Igualmente, compartilha da posição contrária à PEC 215/2000 a Associação Nacional dos Procuradores da República (ANPR), fundamentando sua posição no entendimento de que a PEC viola o direito originário dos povos indígenas sobre suas terras tradicionais, reconhecido pela Constituição Federal e pela Convenção nº 169 da OIT, da qual o Brasil é signatário.

Quanto ao tema da redução da maioridade penal, não se demanda grande esforço intelectual para entendê-lo como o fracasso e descomprometimento do Estado brasileiro no enfrentamento das causas da pobreza e da desigualdade social.

O menor infrator é aquela vítima eleita pelo Narcotráfico, Narcoterrorismo e contrabandistas de armas de fogo, para diluir a cocaína e seus derivados no País.

Os filhos e filhas da elite brasileira não são frequentadores das Varas da Infância e da Juventude nos Fóruns. Estes sabem bem o que seja um registro civil paterno, ter o que comer etc.

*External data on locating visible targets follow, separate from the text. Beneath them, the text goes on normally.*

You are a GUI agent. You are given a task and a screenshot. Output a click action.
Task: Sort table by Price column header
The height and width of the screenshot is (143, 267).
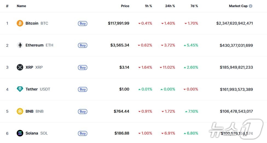(x=125, y=6)
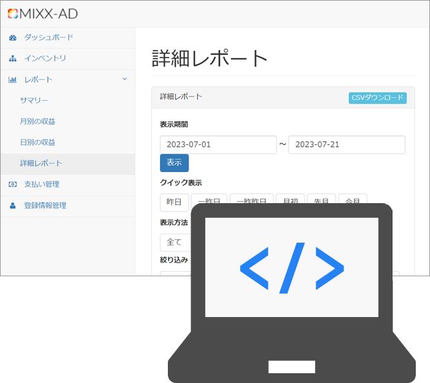Click the blue 表示 button
This screenshot has height=383, width=430.
[174, 162]
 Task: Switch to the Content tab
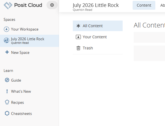pos(144,5)
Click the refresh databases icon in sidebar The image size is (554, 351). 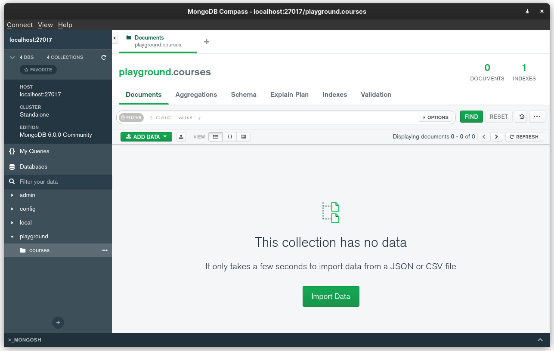[104, 57]
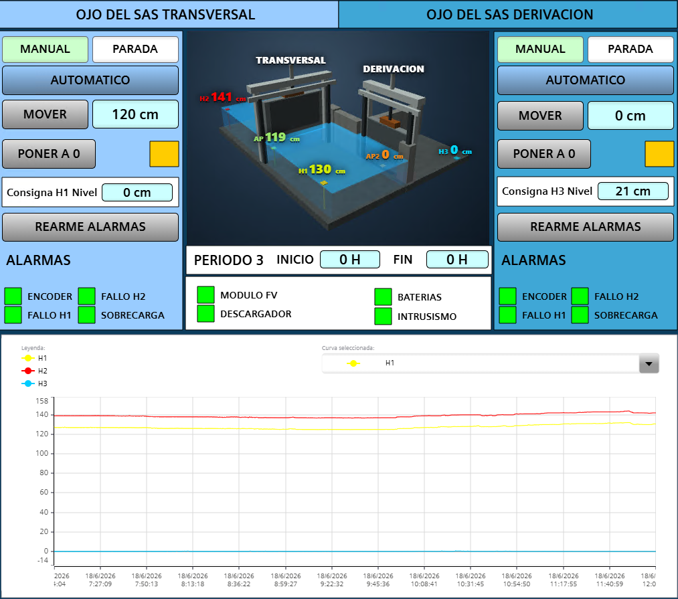The height and width of the screenshot is (599, 678).
Task: Click REARME ALARMAS in Derivacion panel
Action: [x=586, y=227]
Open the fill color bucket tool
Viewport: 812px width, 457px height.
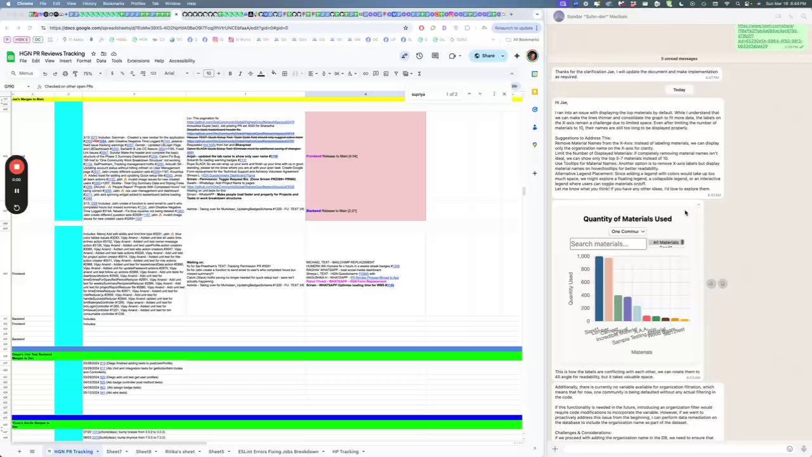(274, 74)

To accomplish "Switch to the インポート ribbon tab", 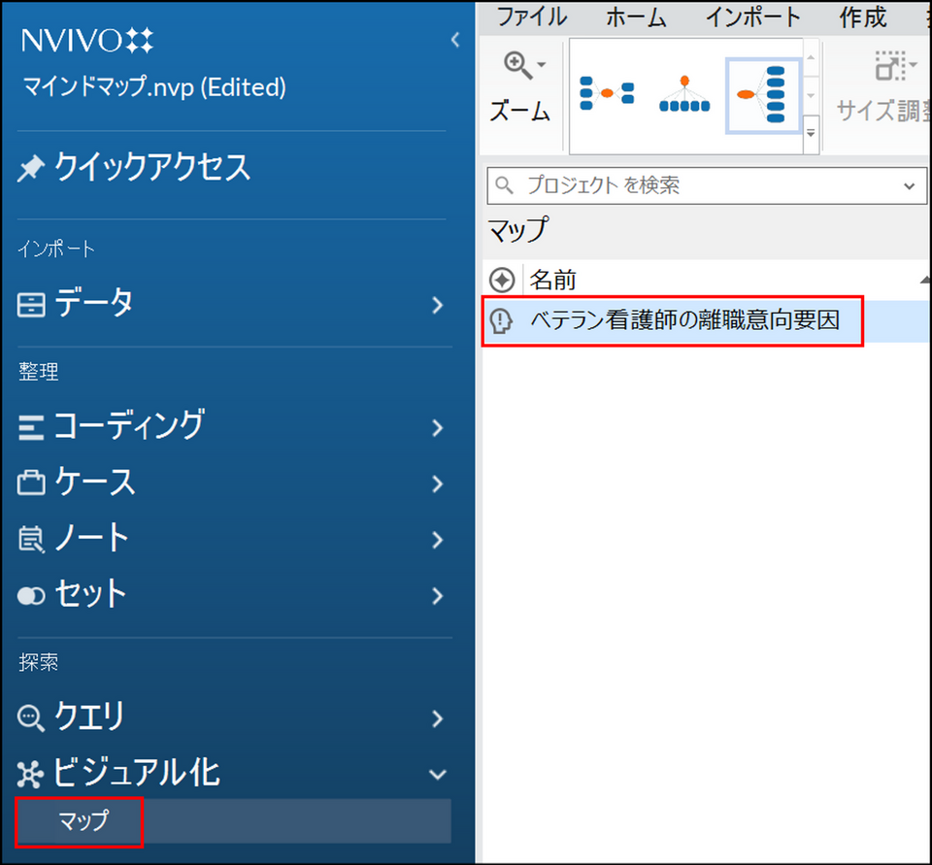I will pos(752,17).
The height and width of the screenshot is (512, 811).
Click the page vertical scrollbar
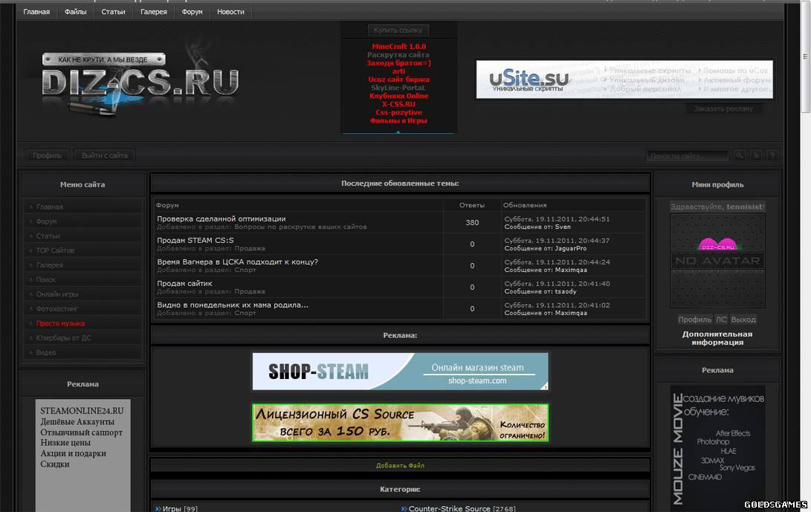tap(805, 223)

Varas da Infância são para aqueles que não têm a certeza de almoçar todos os dias.

Por ocasião do encontro com as crianças na Baixa do Bonfim, em Salvador (BA), em 20 de Outubro de 1991, discursou o Papa João Paulo II:

“Se ser criança é tão importante, então todas as crianças são importantes, todas as crianças são importantes, todas! Não pode nem deve haver crianças abandonadas. Nem crianças sem lar. Nem meninos e meninas de rua. Não pode nem deve haver crianças usadas pelos adultos para a imoralidade, para o tráfico de drogas, para as pequenas e grandes infrações, para a prática do vício. Não pode nem deve haver crianças amontoadas em centros de triagem e casas de correção, onde não conseguem receber uma verdadeira educação. Não pode nem deve haver, é o Papa quem pede e exige em nome de Deus e de seu Filho, que foi criança também Jesus, não pode nem deve haver crianças assassinadas, eliminadas sob pretexto de prevenção ao crime, marcadas para morrer! Vocês querem que todas as crianças sejam felizes? Querem uma cidade, um Estado, um País, sem crianças abandonadas e meninos e meninas de rua?”.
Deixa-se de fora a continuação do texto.